#### [Given passage]
★ ★ ★ ★ ★ ★ ★
Apple Is Still in a Lot of Trouble

Alcoa (AA) kicked off the earnings season in style, however the outlook for corporate earnings still looks bleak. According to estimates, corporate earnings are expected to shrink 4.7% for the quarter, marking the fourth successive quarter of decline. In addition, revenues are also expected to decline 0.8%, marking the sixth successive quarter of decline.

With most of the companies yet to report earnings, I think investors should be cautious moving forward, especially since the market has rallied to all-time highs. While Apple (AAPL), due to its valuation, may look like a safe stock to buy heading into the earnings season, I think the Cupertino giant will be the biggest drag on corporate earnings this season.

It seems like the smartphone market has either peaked or is close to it as smartphone shipments shrunk for the first time in Q1.
Weak market outlook coupled with the bad performance of the iPhone 6S and 6S plus makes for a very ugly quarter for Apple.

Although Apple has already guided down for the quarter, the successful launch of Samsung’s Galaxy S7 could see Apple’s sales fall further. Given the cost of the iPhone, the newer versions of the iPhones need to have significant updates over its predecessor so as to convince consumers to shell out hundreds of dollars for an upgrade.
★ ★ ★ ★ ★ ★ ★
#### [Source data]

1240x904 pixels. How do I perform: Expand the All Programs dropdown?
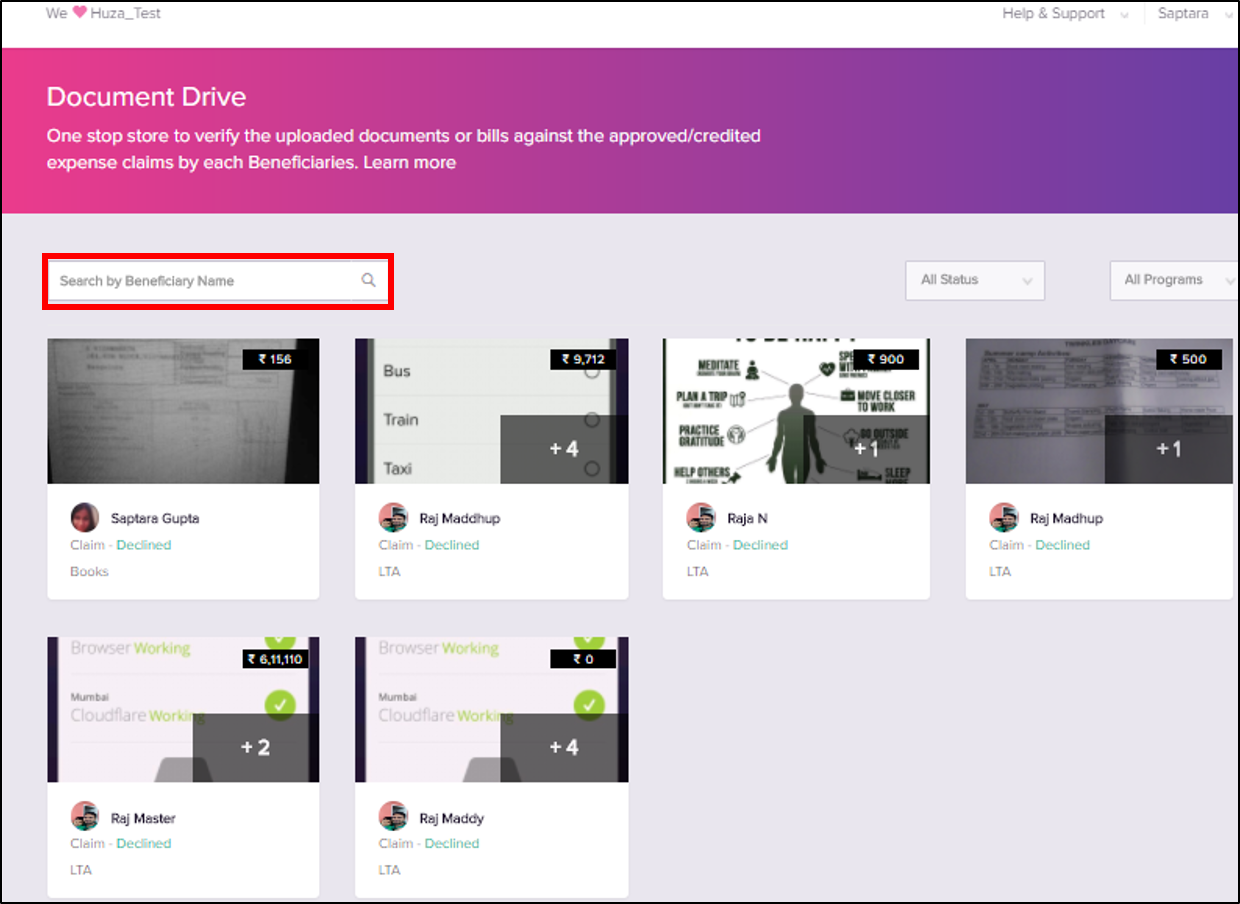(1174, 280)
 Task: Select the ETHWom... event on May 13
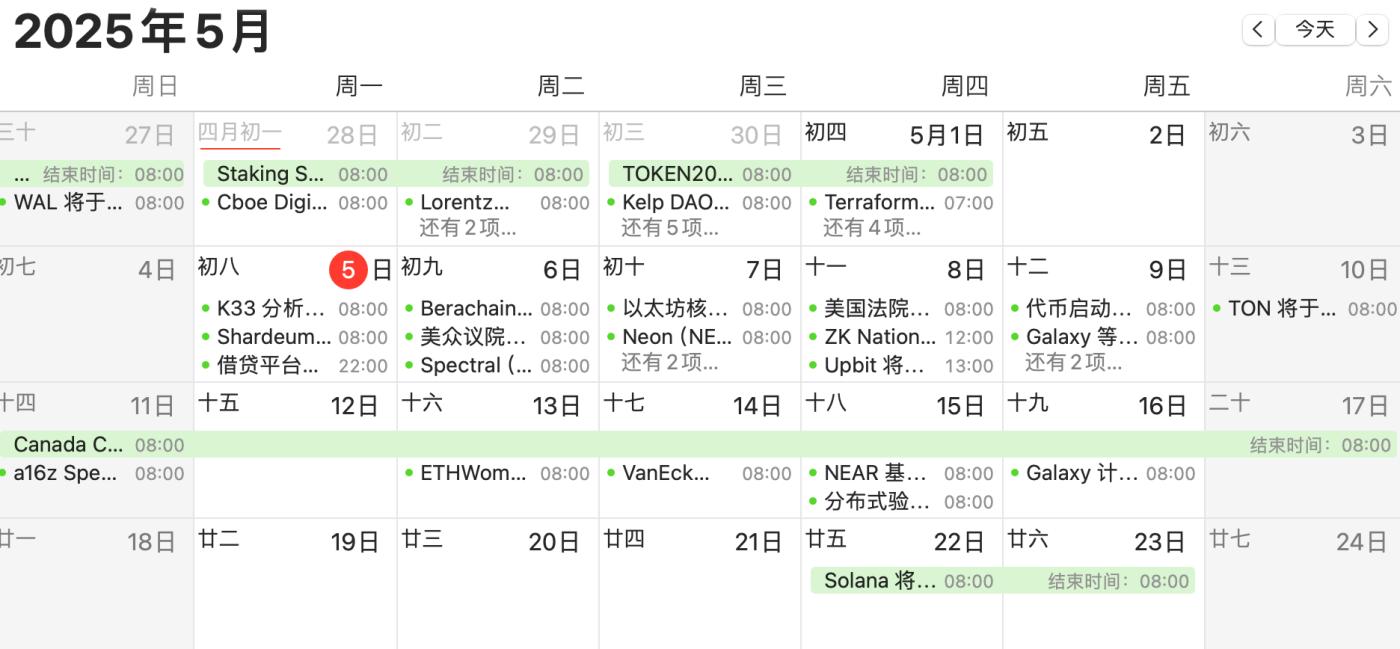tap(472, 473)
★ ★ ★ ★ ★ ★ ★
#### [What to work on]
1/ According to the Apple earnings article, how much are corporate earnings expected to shrink for the quarter?
2/ Please carry on with the Apple earnings article from the point where it stops.
None of the data has any bearing on what comes next.

#### [Task-by-task answers]
1/ 4.7%

2/
While Apple had managed to do it successfully till the iPhone 6, the company is running out of features to add to the iPhone to make it more appealing. This points to the fact that the smartphone market is peaking. According to reports, the best feature that the iPhone 7 has to offer is a more powerful battery and no jack. These additions hardly look convincing and could push Apple into another quarter of sales decline.

Thus, Apple’s prospects do not look bright heading into the earnings seasons and the company’s long-term prospects don’t look that bright either. Although the stock is undervalued and the company has over $200 billion in cash, I wouldn’t recommend buying Apple right now.

I think Apple is a sell, and investors who have a higher risk-appetite can also consider shorting the stock ahead of the earnings report. I can see Apple falling under $90 in the coming weeks. Also, since the market is at all-time highs, the upside at these levels is pretty limited, making Apple a bad short-term investment. In my opinion, buying put options would be the best way to play Apple earnings.

Disclosure: No Position
Published on Jul 20, 2016
By Ayush Singh

Copyrighted 2020. Content published with author's permission.

Posted in ...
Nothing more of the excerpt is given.